Among these unusual norms is a rule at the Pulse, the fitness and cardio facility at Mac’s David Braley Athletic Centre. While this portion of the gym asks some fairly standard qualities, among them proper footwear and general courtesy, it also makes another thing clear—no sleeves, no service.

The Athletics and Recreation website states “A full shirt with sleeves must be worn. Halter tops, tank tops or half shirts are not permitted,” adding “sleeveless unitards must be covered by a T-shirt.”

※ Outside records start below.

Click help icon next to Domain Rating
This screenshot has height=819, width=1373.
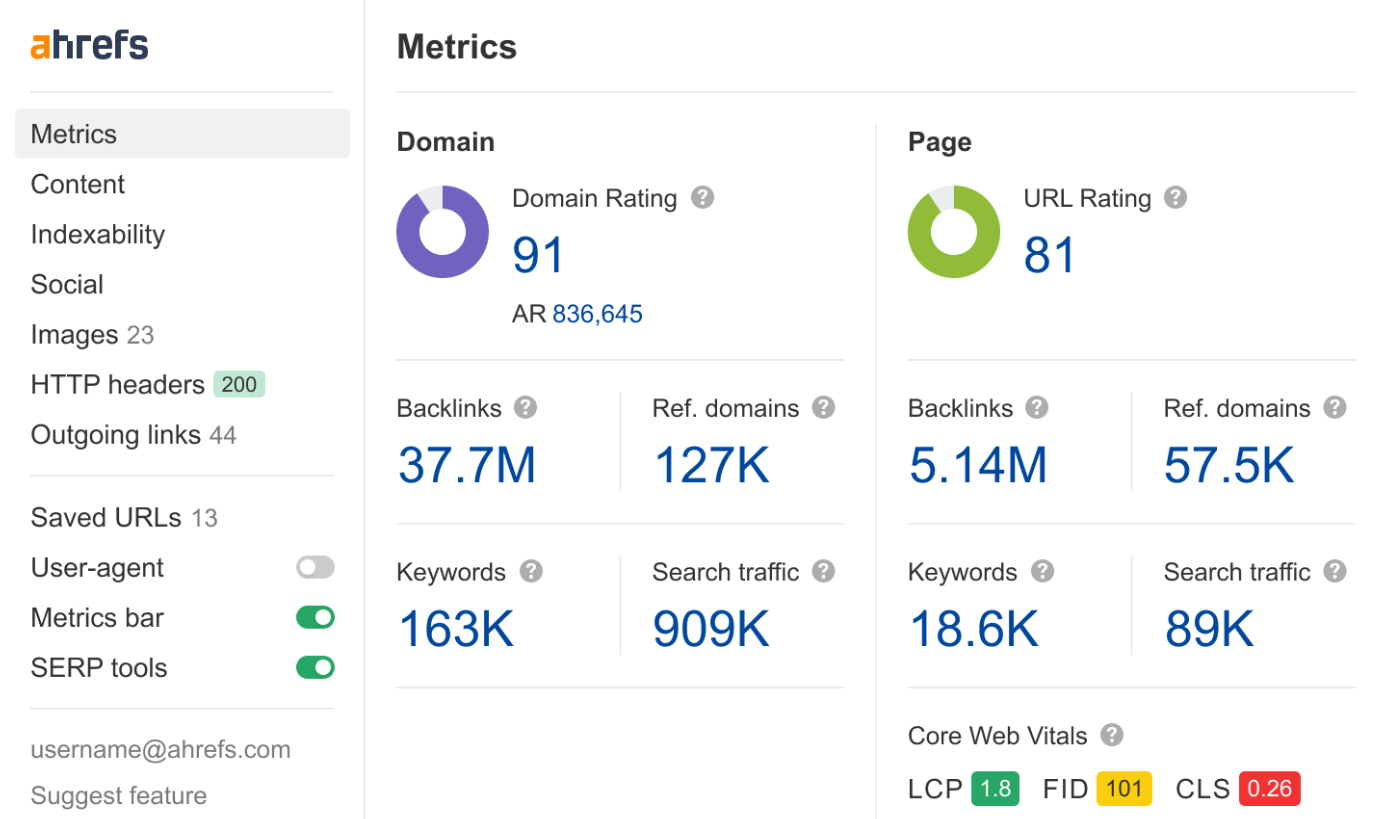pyautogui.click(x=703, y=198)
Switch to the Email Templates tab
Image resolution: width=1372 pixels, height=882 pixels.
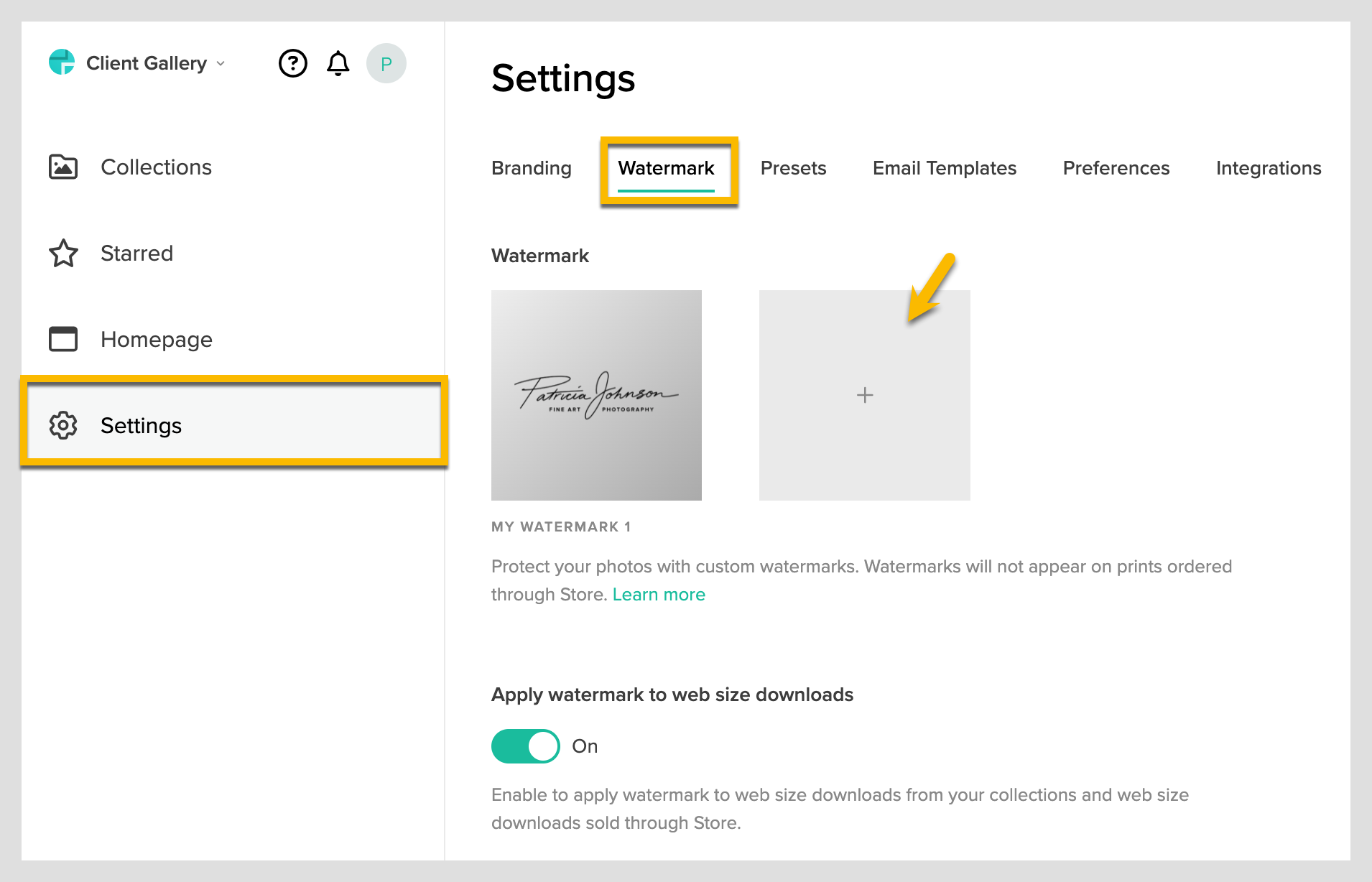click(x=944, y=168)
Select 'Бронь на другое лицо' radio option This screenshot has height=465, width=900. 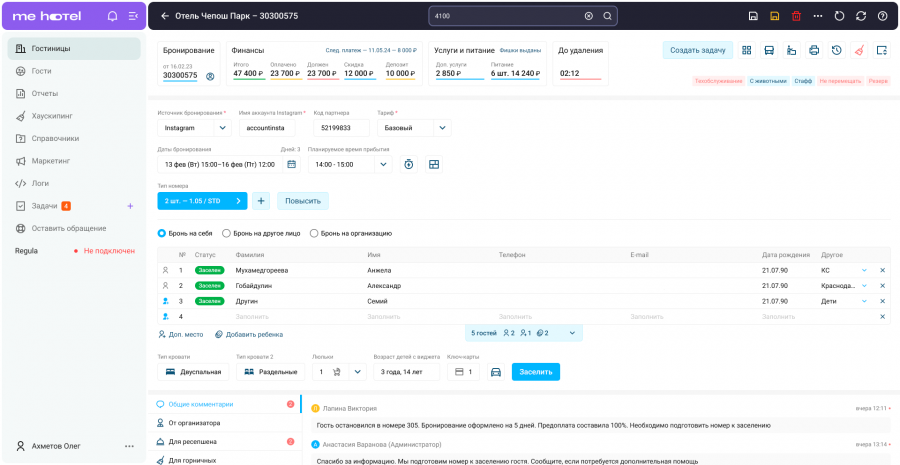(x=226, y=233)
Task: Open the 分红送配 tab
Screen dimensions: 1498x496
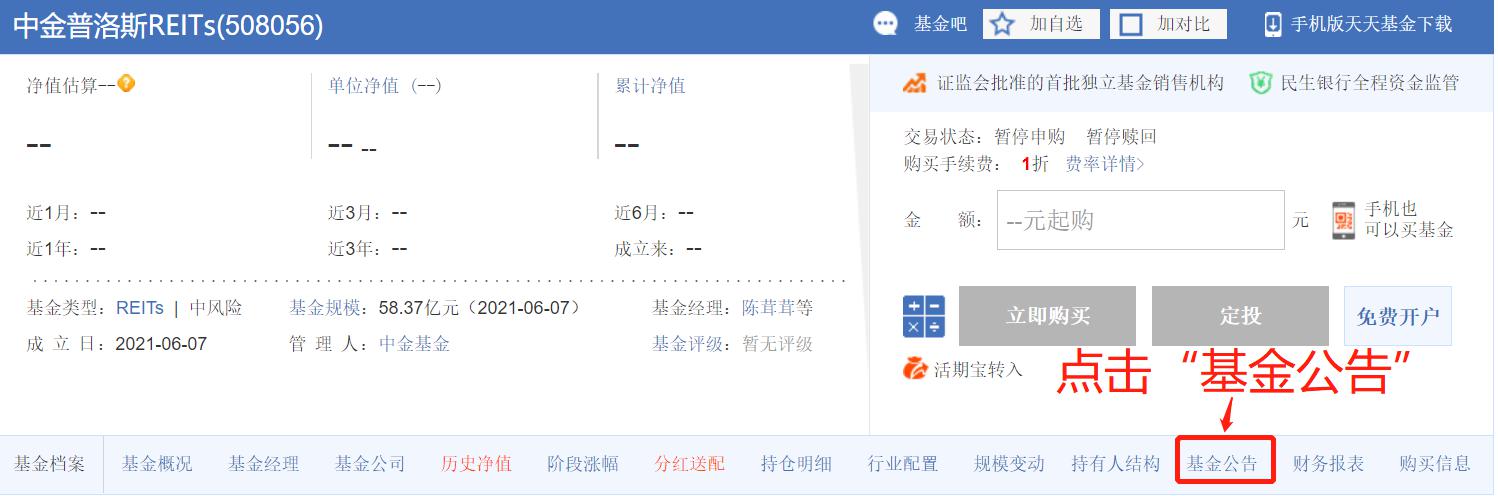Action: (x=689, y=464)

The rule has been in place at Mac since the early 2000s, even before the existence of DBAC. It makes McMaster stand out among other universities. Queen’s, Western and U of T, for example, have no comparable rules.

But what makes it especially unique is how it came to be.

Kathleen Marin Ginis, a professor in health and exercise psychology at Mac’s Department of Kinesiology, explained that the decision to implement the Pulse’s rule was purely evidence-based.

“I would suggest that the use of evidence to inform such a policy is wonderful and a unique thing that they’re doing at the Pulse,” she said.

The athletic centre’s management at the time looked at a body of research and made the decision to change the clothing rules at the gym.

Pulse staff cited a number of studies that suggested people experienced anxiety based on their perceived appearance and the appearance of others exercising around them.

A 1989 study out of Wake Forest University, for example, established a free trial of cialis “social physique anxiety scale,” to assess the degree to which people were uneasy when they felt others were evaluating their bodies. Findings suggested that certain elements of a workout environment—among them, clothing—affected people’s sense of insecurity.

Further research, some of it done in Marin Ginis’ own lab at McMaster, confirmed the study’s findings, suggesting that people were more comfortable and thus more likely to work out if people around them were dressed in a less revealing way.

“The results tend to be consistent,” she said. “When you’re talking about new exercisers—it freaks them out.”

And this is exactly the problem DBAC is hoping to combat.

“McMaster has a very lofty goal for getting high levels of participation in athletics and attendance at the DBAC and is something I know athletics takes very seriously,” said Marin Ginis.

“They’re not just interested in getting the usual gym rats there…they want people to start being active, and to continue being physically active… if it can be as simple as telling people not to wear tank tops in the gym, then why wouldn’t we do that?”

While it’s not a foolproof measure, and the gym staff are not meant to be “wardrobe watchdogs,” staff suggest that the outcomes are worthwhile, and that it results in a more welcoming workout environment.